* [Work task]:
Look through the entries below and say how many lines contain the string "General". Give the number only.

* [Working data]:
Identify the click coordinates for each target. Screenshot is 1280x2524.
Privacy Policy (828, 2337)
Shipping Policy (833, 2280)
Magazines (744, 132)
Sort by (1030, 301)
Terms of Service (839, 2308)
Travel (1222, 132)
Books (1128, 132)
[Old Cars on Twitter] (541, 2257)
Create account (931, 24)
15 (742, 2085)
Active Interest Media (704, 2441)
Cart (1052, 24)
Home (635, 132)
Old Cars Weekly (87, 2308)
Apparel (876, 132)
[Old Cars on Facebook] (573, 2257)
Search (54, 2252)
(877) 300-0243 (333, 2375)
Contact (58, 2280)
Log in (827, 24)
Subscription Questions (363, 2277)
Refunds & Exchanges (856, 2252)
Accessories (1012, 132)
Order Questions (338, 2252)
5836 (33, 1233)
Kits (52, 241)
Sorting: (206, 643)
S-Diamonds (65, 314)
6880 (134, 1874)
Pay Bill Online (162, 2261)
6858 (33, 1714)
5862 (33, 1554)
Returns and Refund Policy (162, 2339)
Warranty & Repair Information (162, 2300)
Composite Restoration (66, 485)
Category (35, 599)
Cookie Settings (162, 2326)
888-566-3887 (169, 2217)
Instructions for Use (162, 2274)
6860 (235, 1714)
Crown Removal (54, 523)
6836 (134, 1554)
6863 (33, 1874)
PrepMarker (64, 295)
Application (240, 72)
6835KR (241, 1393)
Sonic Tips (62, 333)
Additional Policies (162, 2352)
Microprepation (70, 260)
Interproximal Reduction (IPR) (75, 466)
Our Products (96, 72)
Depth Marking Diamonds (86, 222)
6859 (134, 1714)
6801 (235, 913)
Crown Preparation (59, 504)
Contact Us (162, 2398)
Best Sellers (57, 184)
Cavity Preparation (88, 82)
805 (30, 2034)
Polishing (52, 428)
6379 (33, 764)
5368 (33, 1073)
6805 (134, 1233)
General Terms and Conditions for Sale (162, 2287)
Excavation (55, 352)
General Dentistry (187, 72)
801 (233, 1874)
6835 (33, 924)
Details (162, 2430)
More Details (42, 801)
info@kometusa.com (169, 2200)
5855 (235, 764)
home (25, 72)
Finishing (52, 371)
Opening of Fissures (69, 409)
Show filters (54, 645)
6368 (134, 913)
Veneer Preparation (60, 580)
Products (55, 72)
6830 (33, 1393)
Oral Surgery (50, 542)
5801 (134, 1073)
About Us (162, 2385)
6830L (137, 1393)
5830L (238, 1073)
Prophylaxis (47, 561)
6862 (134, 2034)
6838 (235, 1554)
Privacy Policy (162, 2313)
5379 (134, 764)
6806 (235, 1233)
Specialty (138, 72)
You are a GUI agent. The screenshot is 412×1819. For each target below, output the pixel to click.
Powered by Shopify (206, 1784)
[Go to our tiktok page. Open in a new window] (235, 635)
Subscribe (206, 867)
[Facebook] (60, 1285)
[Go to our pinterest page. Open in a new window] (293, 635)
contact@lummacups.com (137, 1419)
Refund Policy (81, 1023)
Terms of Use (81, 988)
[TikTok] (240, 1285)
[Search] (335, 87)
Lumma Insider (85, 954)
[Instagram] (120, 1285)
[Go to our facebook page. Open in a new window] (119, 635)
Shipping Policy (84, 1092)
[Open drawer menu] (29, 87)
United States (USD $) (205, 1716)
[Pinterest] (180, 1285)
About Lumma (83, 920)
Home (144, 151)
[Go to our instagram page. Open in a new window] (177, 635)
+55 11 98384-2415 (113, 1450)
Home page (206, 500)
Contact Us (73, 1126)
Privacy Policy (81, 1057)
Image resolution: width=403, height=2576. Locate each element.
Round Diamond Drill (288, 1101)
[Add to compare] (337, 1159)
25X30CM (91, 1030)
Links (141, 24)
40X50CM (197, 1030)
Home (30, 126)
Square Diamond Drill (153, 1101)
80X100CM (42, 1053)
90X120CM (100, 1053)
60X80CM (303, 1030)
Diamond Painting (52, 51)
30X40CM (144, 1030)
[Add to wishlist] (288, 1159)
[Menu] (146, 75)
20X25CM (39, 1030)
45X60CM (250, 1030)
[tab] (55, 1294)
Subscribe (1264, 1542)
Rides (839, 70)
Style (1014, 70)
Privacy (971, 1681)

* [Solution to the exercise]:
2